问题
I am using mkl
cblas_dgemm
and currently have it with CblasRowMajor
, CblasNoTrans
, CblasNotrans
, for my matrices.
I know that c
is a row major language, whereas dgemm
is a column major algorithm. I am interested to know if switching the ordering of the matrices will have any affect on the cblas_dgemm
algorithm if I am linking against mkl
. Is mkl
smart enough to do things behind the scenes that I would try to do to optimized the matrix multiplcations? If not, what is the best way to perform matrix multiplications with mkl
?
回答1:
TL;DR: In short it does not matter whether you perform matrix-matrix multiplications using row-major or column-major ordering with MKL (and other BLAS implementations).

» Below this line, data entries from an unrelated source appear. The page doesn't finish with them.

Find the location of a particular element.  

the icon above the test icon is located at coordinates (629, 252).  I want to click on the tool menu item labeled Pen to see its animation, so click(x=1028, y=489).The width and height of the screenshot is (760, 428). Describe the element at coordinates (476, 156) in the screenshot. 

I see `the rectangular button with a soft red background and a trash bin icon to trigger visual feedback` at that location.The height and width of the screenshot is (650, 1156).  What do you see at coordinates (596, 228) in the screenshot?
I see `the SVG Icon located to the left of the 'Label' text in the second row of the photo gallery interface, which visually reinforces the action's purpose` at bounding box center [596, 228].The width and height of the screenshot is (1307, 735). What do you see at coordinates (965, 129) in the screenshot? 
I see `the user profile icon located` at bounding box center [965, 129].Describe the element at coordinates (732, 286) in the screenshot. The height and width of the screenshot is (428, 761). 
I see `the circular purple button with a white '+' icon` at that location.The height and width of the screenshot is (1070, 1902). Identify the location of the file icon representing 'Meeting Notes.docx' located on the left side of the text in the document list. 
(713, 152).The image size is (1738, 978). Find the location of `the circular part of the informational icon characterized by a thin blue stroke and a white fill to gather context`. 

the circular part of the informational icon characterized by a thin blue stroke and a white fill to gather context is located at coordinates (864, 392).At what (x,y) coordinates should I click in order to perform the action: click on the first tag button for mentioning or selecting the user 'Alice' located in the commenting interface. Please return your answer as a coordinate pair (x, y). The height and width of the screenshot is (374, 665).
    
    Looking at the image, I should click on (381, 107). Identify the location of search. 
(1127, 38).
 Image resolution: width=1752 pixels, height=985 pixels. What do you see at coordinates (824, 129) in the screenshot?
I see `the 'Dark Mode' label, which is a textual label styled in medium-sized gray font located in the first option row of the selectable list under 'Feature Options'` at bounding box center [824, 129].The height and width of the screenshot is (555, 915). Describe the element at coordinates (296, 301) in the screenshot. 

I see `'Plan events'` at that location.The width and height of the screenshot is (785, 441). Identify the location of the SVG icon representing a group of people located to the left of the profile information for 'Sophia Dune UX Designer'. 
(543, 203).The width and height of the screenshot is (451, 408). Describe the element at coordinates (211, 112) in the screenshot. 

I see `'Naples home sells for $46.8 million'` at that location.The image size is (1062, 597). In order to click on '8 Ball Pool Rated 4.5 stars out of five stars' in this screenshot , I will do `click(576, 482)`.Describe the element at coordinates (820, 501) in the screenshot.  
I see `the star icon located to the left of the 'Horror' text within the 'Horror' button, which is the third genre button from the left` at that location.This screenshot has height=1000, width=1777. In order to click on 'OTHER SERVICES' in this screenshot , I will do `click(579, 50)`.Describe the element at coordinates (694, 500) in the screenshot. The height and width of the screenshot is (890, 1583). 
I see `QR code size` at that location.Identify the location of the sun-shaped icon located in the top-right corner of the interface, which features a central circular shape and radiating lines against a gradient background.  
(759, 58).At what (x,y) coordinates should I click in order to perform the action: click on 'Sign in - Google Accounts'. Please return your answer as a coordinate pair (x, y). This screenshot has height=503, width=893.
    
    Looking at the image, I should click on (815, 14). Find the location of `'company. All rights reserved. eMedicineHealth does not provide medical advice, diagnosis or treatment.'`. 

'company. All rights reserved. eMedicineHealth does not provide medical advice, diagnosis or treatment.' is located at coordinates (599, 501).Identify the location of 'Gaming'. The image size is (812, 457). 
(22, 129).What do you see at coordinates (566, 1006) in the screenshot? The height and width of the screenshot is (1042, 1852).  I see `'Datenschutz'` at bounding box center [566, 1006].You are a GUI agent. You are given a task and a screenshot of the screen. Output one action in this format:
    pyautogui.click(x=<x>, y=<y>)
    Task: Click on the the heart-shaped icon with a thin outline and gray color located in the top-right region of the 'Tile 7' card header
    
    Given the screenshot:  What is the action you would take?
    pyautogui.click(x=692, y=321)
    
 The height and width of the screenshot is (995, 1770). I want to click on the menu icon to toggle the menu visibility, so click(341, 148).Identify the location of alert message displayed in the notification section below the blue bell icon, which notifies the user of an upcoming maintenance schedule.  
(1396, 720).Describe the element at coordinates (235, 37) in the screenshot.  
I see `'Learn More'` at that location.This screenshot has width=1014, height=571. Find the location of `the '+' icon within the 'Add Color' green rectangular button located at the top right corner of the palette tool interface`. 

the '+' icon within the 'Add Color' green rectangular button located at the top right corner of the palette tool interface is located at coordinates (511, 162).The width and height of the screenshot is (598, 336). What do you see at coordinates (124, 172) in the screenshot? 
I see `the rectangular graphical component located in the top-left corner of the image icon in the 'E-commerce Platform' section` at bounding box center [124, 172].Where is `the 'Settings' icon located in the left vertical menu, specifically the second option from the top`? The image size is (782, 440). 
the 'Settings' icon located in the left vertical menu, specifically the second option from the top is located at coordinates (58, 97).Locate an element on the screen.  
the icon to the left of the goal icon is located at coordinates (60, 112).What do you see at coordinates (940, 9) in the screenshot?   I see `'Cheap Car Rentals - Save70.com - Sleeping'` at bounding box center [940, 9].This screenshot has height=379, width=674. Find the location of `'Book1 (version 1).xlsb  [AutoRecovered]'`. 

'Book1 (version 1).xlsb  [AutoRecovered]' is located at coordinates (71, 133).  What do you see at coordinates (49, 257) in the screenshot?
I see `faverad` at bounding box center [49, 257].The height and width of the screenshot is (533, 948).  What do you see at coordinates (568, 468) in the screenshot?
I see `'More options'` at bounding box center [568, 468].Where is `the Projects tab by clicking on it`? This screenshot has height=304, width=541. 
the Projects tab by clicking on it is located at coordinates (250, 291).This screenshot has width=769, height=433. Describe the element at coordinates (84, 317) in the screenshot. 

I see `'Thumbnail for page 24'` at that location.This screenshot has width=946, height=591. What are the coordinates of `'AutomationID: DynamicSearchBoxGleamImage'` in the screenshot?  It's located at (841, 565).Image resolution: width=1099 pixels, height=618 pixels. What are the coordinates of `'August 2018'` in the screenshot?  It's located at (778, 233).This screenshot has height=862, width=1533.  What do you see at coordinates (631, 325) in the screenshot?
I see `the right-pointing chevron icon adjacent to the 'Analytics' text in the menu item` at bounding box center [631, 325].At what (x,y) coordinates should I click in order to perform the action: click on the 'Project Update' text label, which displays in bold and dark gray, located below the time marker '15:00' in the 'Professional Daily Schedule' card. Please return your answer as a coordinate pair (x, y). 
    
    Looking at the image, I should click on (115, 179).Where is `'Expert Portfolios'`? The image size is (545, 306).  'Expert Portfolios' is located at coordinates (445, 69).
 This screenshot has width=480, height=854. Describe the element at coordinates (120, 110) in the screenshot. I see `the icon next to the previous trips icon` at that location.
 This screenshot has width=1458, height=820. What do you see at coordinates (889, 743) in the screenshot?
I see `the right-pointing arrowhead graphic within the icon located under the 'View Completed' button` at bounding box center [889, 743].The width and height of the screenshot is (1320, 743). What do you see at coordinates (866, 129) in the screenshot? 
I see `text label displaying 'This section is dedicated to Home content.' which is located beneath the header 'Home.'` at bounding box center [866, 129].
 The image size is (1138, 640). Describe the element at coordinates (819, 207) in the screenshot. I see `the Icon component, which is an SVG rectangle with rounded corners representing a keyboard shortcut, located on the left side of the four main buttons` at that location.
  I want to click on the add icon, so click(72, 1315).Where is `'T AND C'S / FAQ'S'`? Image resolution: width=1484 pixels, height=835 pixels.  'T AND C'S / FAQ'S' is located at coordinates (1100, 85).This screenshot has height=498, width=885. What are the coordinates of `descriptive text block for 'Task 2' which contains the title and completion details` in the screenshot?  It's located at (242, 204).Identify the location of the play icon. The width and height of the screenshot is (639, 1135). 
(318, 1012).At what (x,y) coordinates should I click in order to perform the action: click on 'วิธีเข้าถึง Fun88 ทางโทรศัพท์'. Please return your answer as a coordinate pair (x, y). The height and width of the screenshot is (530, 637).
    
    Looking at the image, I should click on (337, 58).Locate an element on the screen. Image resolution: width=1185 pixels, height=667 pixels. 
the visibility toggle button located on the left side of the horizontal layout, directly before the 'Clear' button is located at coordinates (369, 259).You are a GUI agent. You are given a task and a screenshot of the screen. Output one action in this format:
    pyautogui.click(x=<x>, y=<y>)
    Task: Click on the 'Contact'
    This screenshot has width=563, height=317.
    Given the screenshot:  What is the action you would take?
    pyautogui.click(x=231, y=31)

I know that c is a row major language, whereas dgemm is a column major algorithm.
DGEMM is not a column-major algorithm, it is the BLAS interface for computing a matrix-matrix product with general matrices. The common reference implementation for DGEMM (and most of BLAS) is Netlib's which is written in Fortran. The only reason it assumes column-major ordering is because Fortran is a column-major order language. DGEMM (and the corresponding BLAS Level 3 functions) is not specifically for column-major data.
What Does DGEMM Compute?
DGEMM in basic maths performs a 2D matrix-matrix multiplication. The standard algorithm for multiplying 2D matrices requires you to traverse one matrix along its rows and the other along its columns. To perform the matrix-matrix multiplication, AB = C, we would multiply the rows of A by the columns of B to produce C. Therefore, the ordering of the input matrices does not matter as one matrix must be traversed along its rows and the other along its columns.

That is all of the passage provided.